United States v. Thorpe

287 F. Supp. 2d 646, 2003 U.S. Dist. LEXIS 17957, 2003 WL 22382929
CourtDistrict Court, E.D. Virginia
DecidedOctober 6, 2003
DocketCRIM.4:02 CR 146
StatusPublished

This text of 287 F. Supp. 2d 646 (United States v. Thorpe) is published on Counsel Stack Legal Research, covering District Court, E.D. Virginia primary law. Counsel Stack provides free access to over 12 million legal documents including statutes, case law, regulations, and constitutions.

Bluebook
United States v. Thorpe, 287 F. Supp. 2d 646, 2003 U.S. Dist. LEXIS 17957, 2003 WL 22382929 (E.D. Va. 2003).

Opinion

OPINION

DOUMAR, District Judge.

Presently before the Court are Defendant’s objections to the Government’s Pre-sentence Report in this matter. In the Presentence Report, the Government recommends that Defendant receive a sentence at offense level 12 and criminal history category III, in accordance with the 2002 United States Sentencing Commission Guidelines Manual (“Sentencing Guidelines”). Defendant makes two objections. First, Defendant argues that, despite her post-arrest drug use, her offense level should be reduced from 12 to 10 for acceptance of responsibility. Second, Defendant argues that her criminal history category should be reduced from III to II because the Sentencing Guidelines state that a diversion from juvenile court is not counted in calculation of criminal history. The legal issues before the Court are: (1) whether, under section 3E1.1 of the Sentencing Guidelines, Defendant’s post-arrest drug use necessarily bars an offense level reduction for acceptance of responsibility; and (2) whether section 4.A1.2(f) of the Sentencing Guidelines’ statement that a “diversion from juvenile court is not counted” bars consideration in Defendant’s criminal history of a diversion from Juvenile and Domestic Relations Court when Defendant was charged as an adult with assault and battery of a family member. For the reasons discussed below, the Court finds that: (1) under section 3E1.1 of the Sentencing Guidelines, Defendant’s post-arrest drug use does not necessarily bar an offense level reduction for acceptance of responsibility; and (2) the statement in section 4.A1.2(f) of the Sentencing Guidelines that a “diversion from juvenile court is not counted” does not bar consideration in Defendant’s criminal history of a diversion from Juvenile and Domestic Relations Court when she was charged as an adult with assault and battery of a family member in a domestic relations matter. Accordingly, Defendant’s objection to her offense level is SUSTAINED. Defen *648 dant’s objection to her criminal history-category is OVERRULED.

FACTS

On November 12, 2002, a salesman at Mercury Pawn Shop in Hampton, Virginia telephoned Task Force Agents at the United States Bureau of Alcohol, Tobacco and Firearms (“ATF”) to report his suspicion that Defendant purchased a firearm for someone other than herself at his pawn shop. According to the salesman, on November 11, 2002, Defendant Jo Lynne Thorpe purchased a Glock, Model 36, .45 caliber pistol, serial number EWV560 from the shop, entered her vehicle, and gave the firearm to a man waiting in the vehicle.
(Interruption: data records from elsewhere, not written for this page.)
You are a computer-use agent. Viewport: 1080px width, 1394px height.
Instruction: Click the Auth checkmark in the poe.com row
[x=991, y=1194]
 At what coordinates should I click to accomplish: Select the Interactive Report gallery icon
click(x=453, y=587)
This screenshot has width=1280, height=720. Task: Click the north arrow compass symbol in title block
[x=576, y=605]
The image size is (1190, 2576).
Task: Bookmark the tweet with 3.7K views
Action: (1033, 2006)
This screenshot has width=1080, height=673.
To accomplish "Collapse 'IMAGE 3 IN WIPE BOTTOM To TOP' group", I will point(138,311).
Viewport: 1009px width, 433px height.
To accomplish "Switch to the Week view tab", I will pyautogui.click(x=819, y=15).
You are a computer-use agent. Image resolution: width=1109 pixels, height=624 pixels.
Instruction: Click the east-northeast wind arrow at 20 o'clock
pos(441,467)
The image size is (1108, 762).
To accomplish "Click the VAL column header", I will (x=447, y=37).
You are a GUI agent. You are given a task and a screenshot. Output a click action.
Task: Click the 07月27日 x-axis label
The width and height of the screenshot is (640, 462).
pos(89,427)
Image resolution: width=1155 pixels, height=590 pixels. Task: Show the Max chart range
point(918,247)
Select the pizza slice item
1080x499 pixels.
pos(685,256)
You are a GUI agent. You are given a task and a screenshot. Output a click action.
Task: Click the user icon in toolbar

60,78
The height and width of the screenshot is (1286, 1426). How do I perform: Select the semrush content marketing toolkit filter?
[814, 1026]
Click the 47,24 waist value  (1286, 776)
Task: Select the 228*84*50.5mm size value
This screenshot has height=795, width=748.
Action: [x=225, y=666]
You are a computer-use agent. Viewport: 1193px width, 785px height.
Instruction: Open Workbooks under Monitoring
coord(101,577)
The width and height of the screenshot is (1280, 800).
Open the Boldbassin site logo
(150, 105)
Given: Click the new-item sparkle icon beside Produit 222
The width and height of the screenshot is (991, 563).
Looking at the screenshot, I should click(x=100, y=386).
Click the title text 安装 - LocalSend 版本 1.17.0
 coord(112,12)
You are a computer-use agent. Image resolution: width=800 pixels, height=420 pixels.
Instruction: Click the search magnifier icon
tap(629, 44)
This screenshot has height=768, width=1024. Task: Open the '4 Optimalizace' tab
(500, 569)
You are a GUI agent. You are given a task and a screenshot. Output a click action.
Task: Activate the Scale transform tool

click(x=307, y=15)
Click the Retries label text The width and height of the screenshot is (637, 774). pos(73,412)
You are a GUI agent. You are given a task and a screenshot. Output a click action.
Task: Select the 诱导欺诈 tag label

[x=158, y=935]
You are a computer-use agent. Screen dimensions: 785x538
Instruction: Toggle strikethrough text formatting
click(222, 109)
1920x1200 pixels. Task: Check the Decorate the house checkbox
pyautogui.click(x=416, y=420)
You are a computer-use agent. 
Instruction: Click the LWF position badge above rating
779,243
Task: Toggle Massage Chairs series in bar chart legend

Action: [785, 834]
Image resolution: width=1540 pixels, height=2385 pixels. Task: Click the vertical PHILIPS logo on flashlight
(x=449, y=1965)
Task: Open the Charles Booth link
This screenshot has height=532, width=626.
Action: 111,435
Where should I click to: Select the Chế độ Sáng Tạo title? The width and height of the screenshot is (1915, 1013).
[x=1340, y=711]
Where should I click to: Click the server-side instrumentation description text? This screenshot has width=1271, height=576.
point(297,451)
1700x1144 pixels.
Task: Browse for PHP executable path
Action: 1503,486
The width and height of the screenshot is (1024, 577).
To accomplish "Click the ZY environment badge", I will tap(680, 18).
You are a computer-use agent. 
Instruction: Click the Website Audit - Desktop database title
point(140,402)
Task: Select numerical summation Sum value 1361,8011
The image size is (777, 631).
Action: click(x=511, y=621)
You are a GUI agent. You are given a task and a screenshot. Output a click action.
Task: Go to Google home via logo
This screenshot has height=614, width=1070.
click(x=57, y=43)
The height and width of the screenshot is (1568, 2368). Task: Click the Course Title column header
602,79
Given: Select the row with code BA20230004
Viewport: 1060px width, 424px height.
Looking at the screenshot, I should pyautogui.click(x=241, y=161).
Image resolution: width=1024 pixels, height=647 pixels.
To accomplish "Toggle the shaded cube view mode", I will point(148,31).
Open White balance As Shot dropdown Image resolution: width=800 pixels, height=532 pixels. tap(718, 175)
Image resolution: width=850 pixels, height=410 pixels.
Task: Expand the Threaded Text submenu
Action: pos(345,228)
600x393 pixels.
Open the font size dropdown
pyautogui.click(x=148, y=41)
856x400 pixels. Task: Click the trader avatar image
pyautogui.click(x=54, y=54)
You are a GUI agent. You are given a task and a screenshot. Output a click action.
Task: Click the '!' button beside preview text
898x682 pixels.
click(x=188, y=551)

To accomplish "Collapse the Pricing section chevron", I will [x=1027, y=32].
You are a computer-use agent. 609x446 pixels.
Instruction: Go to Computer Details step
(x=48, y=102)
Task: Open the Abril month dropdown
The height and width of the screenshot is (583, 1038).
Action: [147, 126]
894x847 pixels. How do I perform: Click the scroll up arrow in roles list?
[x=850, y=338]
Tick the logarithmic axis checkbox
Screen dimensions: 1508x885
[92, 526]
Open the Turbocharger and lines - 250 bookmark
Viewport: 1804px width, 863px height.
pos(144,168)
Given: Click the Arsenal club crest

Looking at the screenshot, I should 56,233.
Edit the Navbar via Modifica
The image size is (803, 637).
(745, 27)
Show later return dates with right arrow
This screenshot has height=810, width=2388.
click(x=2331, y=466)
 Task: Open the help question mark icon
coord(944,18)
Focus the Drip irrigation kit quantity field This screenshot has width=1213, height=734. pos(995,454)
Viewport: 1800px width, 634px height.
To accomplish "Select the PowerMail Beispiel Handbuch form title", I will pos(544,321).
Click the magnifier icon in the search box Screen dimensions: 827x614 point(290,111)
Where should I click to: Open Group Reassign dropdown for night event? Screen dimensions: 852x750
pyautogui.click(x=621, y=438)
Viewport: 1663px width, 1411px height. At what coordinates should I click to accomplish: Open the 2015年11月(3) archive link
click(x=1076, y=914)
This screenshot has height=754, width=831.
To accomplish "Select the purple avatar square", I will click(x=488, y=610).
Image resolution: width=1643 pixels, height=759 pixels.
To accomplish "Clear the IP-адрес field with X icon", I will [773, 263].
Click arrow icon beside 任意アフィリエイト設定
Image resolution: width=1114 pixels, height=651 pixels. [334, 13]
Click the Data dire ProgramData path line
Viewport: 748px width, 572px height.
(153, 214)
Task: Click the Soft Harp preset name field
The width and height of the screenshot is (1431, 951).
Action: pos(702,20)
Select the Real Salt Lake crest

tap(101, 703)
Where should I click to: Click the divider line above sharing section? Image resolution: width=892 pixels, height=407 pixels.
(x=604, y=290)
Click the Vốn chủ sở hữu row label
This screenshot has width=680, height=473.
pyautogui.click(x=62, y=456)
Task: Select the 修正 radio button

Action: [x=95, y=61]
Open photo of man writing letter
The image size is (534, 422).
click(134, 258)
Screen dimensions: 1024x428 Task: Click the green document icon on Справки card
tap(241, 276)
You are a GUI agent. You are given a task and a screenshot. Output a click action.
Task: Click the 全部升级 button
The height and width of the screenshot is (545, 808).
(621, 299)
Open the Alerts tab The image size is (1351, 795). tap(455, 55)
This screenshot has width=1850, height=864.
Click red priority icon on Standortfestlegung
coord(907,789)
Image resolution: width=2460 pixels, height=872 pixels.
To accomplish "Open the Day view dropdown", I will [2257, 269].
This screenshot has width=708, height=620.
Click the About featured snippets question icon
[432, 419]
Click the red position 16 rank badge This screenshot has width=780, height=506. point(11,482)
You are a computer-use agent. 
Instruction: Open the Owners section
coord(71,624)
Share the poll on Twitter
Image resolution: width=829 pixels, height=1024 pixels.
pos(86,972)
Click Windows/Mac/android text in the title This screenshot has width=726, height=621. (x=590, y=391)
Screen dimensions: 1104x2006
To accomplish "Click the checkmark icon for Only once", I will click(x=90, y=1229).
When Defendant was interviewed by agents at her house on November 12, 2002, she admitted that, on November 11, 2002, she purchased a firearm at Mercury Pawn Shop for someone else. Defendant told agents that an individual known as “Herp” picked her up, drove her to the pawn shop, gave her $630, and told her which firearm to purchase. Defendant told agents that “Herp” paid her $50 for purchasing the firearm.

During the course of Defendant’s interview with ATF agents, she also admitted that she purchased another firearm for “Herp” on or about August 3, 2002 at Superior Pawn Shop in Hampton, Virginia. Defendant said that “Herp” gave her $50 for purchasing this firearm. On November 13, 2002, agents interviewed a salesman at Superior Pawn Shop and verified that on August 3, 2002, Defendant purchased a Taurus, Model PT140, .40 caliber pistol, serial number SUJ05456 from the shop.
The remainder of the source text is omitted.